I am existing in at least two realities at present. On the one hand, all the disparate pieces involved in our move to Ecuador are coming together and we are on track to leave in early August. On the other hand, I am feeling overwhelmed and astonished at how far behind I am in readying the house and wonder if I can actually do it. When I am away in Canada or Cape Cod or wherever I manage to escape for a short time, I look at our progress from afar and we seem to be fine. Occasionally Eric gets that 'deer in the headlights' look and I panic momentarily and feel paralyzed. I could not sleep last night after coming home late and finding myself behind on my own personal schedule. My friend Daphne volunteered to come over and help pack tonight while the children watched 'Starwars' and that seemed like a good idea. I bought boxes at our storage unit and was home when Maya finished ballet. I cooked lasagna while Maya practiced violin and had the table set and ready when Daphne and Belina and Marius arrived. The children were happy to watch the movie while sitting on rolled up carpets in the dining room, the computer on a chair and the lights dimmed. Daphne and I made some progress in Maya's room and the upstairs den, but in truth moved forward just a tiny bit. I had hoped to have the house essentially ready for emptying when Eric arrives next Monday, but he will be disappointed when he realizes how much more we have to do. We will have a week to finish--we have a deadline and that helps, and I am thankful for that. I cannot wait for the day when I can choose to do anything but packing for the evening.

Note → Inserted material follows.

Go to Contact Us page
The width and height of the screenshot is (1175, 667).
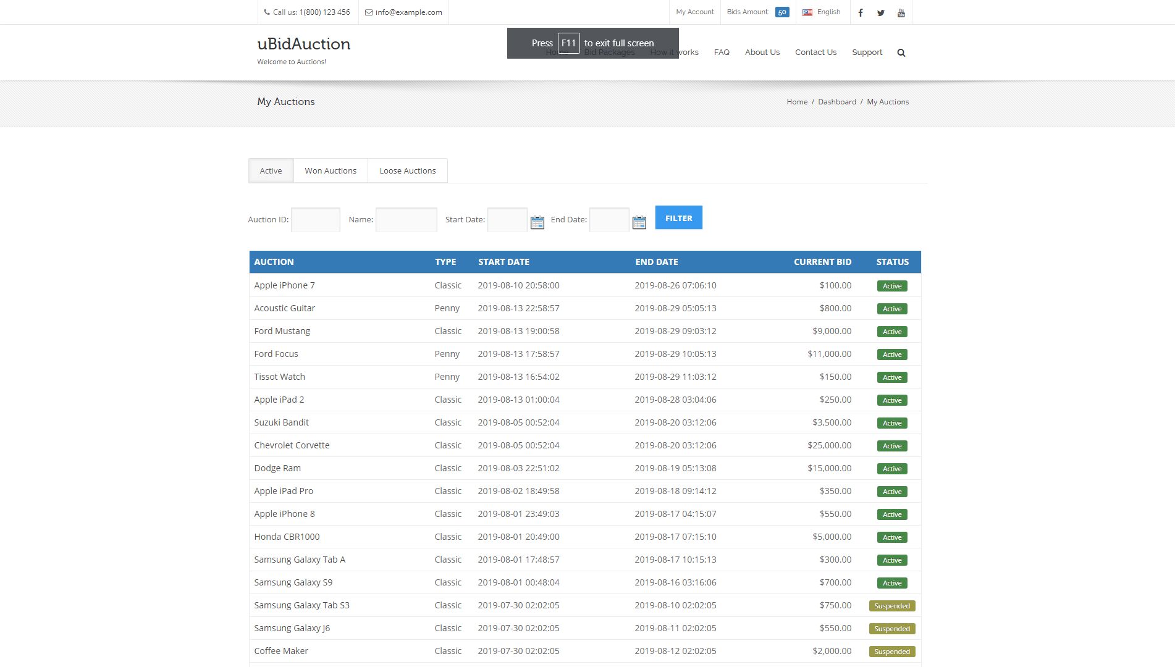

I have piled up my Spanish and Ecuador books in a corner, ready for what I wonder. I will not have time to read about anything or learn Spanish before I go. I had planned to be far better prepared, but work and Maya and packing and everyday life has filled up the hours in the day. I wonder if it is better to be prepared or just to 'wing it', to experience a new place without a plan or any expectation. I will learn about Ecuador when I am there and living it.

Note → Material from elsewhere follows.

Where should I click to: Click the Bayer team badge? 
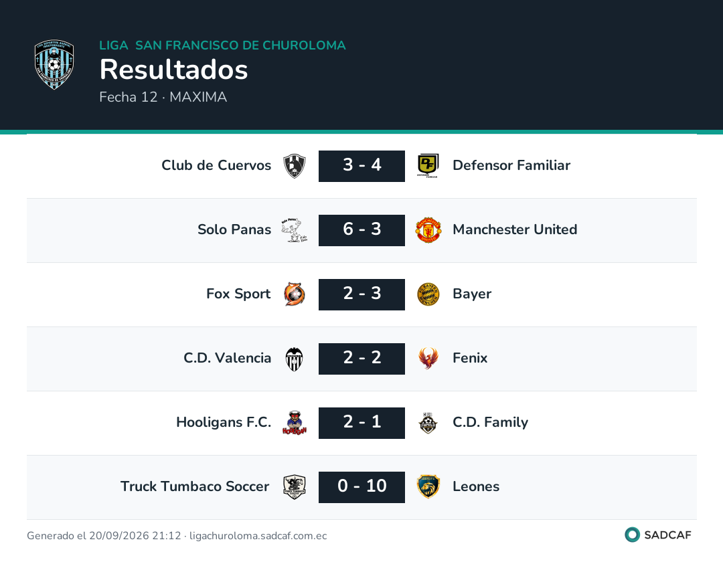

Not having books to read is worrisome. I looked online at the 'kindle' machine from Amazon, which can store some 1500 books at one time. Perfect for me; I will not have to bring any books with me, just load them up before I go, and read them at my leisure. Sounds like the perfect idea, but then I hesitate; having my computer and my camera and my iphone and a kindle, so many electronics to keep track of, and will I be so noticeable that I will be a target for thieves? And what if something does not work with the little machine and I will not be able to get it fixed? But perhaps the same machine is available in Ecuador? It appears that everything available in the US is also available to Ecuadorians who have the means. I am not sure what first world and third world mean anymore. There are parts of Baltimore that are third world environments and segments of Ecuadorian society that are as first world as any other. Presumably every technological gadget we have here will be available in Quito. My parents gave me money for my birthday with precise instructions to use only for myself, so this may be the perfect acquisition.

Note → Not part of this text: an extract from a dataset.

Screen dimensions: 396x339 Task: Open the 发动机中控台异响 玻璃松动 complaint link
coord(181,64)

My sense is that everything that I may want or need is possible in Quito. We will not necessarily have the means to purchase all that I want, but whatever is essential will be available. We will live simply, but we will not feel deprived or too limited. I will have to adjust to living with less, which Eric believes is a good lesson for all of us. I feel prepared for that; I have been limiting my purchases for months and months and usually do not feel too horribly deprived. Life is remarkably possible with far far less.
Everyone asks me how Maya is managing with the impending move. She seems just her usual self. Occasionally she will express concern about not seeing her friends, but mostly she lives day to day, not really thinking about the move, or at least not saying much. She lives her life in Baltimore, and one day she will be living her life in Ecuador and she will live day to day there too. She seems neither happy or sad about the move, it just is. She is prepared, having heard about it for months now, watching her belongings disappear, her bed dismantled, her room closed down. She does not seem distressed in any way, her life just happens to include a move to Ecuador for a year. She does not worry about speaking the language. I want her to study before she goes, and have bought workbooks and storybooks, but she is uninterested. She appears to have no doubts that she will learn the language when she gets there. I wish I was as calm about it all; how lucky she is to have such faith and so little concern.